The future belongs not to those with the best AI, but to those who can best marry AI with irreplaceable domain expertise. Our digital twin, once complete, won't just assist clients with generic advice. It will offer insights drawn from thousands of real scenarios, filtered through years of professional judgment, and delivered with the nuance that only comes from genuine experience.

The lesson for leaders

If you're sitting on years of domain expertise, don't be seduced by the promise of instant AI transformation. The real work - the valuable work - lies in the careful, methodical process of transforming that expertise into AI-ready knowledge. It's about reimagining entire workflows, not just deploying impressive technology.

As McKinsey's research makes clear, successful agentic AI deployment requires investing in evaluation, building observability, and maintaining human oversight. It's slow, it's manual, and it's exactly what will separate the winners from the losers in the AI-augmented future.

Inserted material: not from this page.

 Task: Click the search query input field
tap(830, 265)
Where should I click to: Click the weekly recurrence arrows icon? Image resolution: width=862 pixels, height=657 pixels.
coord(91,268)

Your domain experience isn't just data to be vectorized. It's your moat. Protect it, curate it, and transform it thoughtfully. The competitive advantage you build will be worth every painstaking hour invested.

If you're sitting on years of domain expertise, now is the time to decide: will you let it sit in filing cabinets and SharePoints, or will you transform it into the moat that protects your future? I'd love to hear how you're approaching this - what's worked, what hasn't, and which of McKinsey's six lessons resonates most with your journey.